The kilogram is the only coherent unit of the International System of Units that includes a metric prefix. (Note: )

====Volume====
The litre (equal to a cubic decimetre), millilitre (equal to a cubic centimetre), microlitre, and smaller are common. In Europe, the centilitre is often used for liquids (e.g. bottles or servings of wine), and the decilitre is used less frequently. Bulk agricultural products, such as grain, beer and wine, often use the hectolitre (100 litres).

Larger volumes are usually denoted in kilolitres, megalitres or gigalitres, or else in cubic metres (1 cubic metre = 1 kilolitre) or cubic kilometres (1 cubic kilometre = 1 teralitre).
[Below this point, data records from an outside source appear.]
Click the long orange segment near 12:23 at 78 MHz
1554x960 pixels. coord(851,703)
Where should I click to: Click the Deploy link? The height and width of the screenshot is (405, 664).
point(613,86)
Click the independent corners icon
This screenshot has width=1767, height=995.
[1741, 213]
For scientific (other than medical) purposes, the SI unit of cubic metre is usually used, with scientific notation rather than prefixes.

====Length====
The kilometre, metre, centimetre, millimetre, and smaller units are common. The decimetre is rarely used. The micrometre is often referred to by the older non-SI name micron, which is officially deprecated. In some fields, such as chemistry, the ångström (0.1 nm) has been used commonly instead of the nanometre. The femtometre, used mainly in particle physics, is sometimes called a fermi. For large scales, megametre, gigametre, and larger are rarely used. Instead, ad hoc non-metric units are used, such as the solar radius, astronomical units, light years, and parsecs, and less commonly large multiples (e.g. millions) of kilometres.

====Time====

Prefixes for the SI standard unit second are most commonly encountered for quantities less than one second. For larger quantities, minutes (60 seconds), hours (60 minutes) and days (24 hours) are mentioned in the SI Brochure as widely used non-SI units. When speaking of spans of time, the length of the day is usually standardised to 86,400 seconds so as not to create issues with the irregular leap second.
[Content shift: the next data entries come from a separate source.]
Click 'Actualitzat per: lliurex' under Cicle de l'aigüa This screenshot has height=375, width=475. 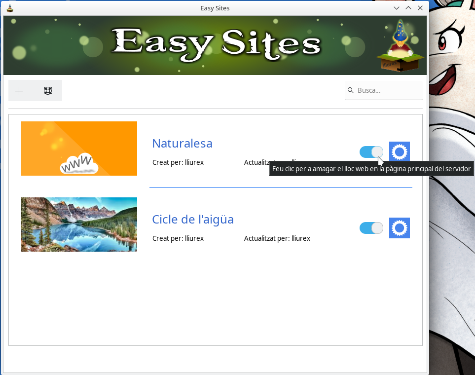click(x=277, y=238)
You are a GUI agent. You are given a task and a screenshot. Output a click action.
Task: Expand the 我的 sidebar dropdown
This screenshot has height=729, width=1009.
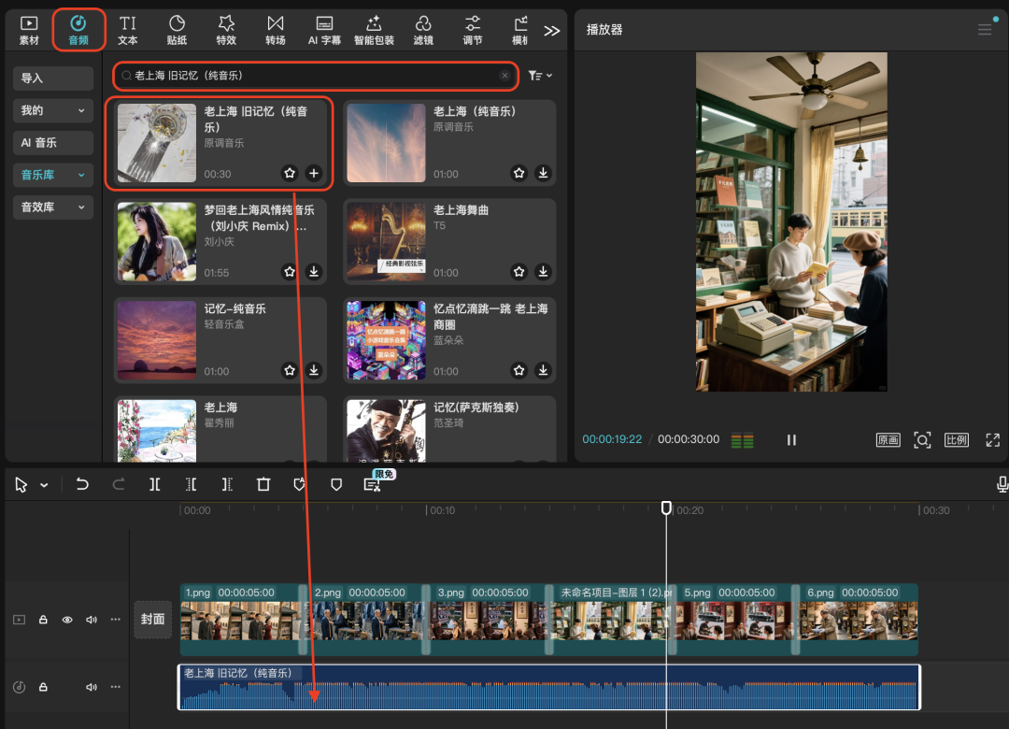click(x=81, y=110)
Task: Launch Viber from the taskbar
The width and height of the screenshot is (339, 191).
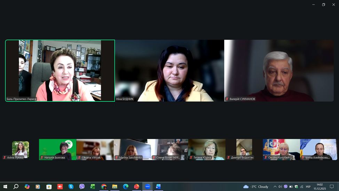Action: 82,186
Larger multiples of the second such as kiloseconds and megaseconds are occasionally encountered in scientific contexts, but are seldom used in common parlance. For long-scale scientific work, particularly in astronomy, the Julian year or annum (a) is a standardised variant of the year, equal to exactly 31557600 seconds (365 1/4 days). The unit is so named because it was the average length of a year in the Julian calendar. Long time periods are then expressed by using metric prefixes with the annum, such as megaannum (Ma) or gigaannum (Ga).

====Angle====
The SI unit of angle is the radian, but degrees, as well as arc-minutes and arc-seconds, see some scientific use in fields such as astronomy.

====Temperature====
Common practice does not typically use the flexibility allowed by official policy in the case of the degree Celsius (°C). NIST states: "Prefix symbols may be used with the unit symbol °C and prefix names may be used with the unit name degree Celsius. For example, 12 m°C (12 millidegrees Celsius) is acceptable." In practice, it is more common for prefixes to be used with the kelvin when it is desirable to denote extremely large or small absolute temperatures or temperature differences. Thus, temperatures of star interiors may be given with the unit of MK (megakelvin), and molecular cooling may be given with the unit mK (millikelvin).

====Energy====
In use the joule and kilojoule are common, with larger multiples seen in limited contexts. In addition, the kilowatt-hour, a composite unit formed from the kilowatt and hour, is often used for electrical energy; other multiples can be formed by modifying the prefix of watt (e.g. terawatt-hour).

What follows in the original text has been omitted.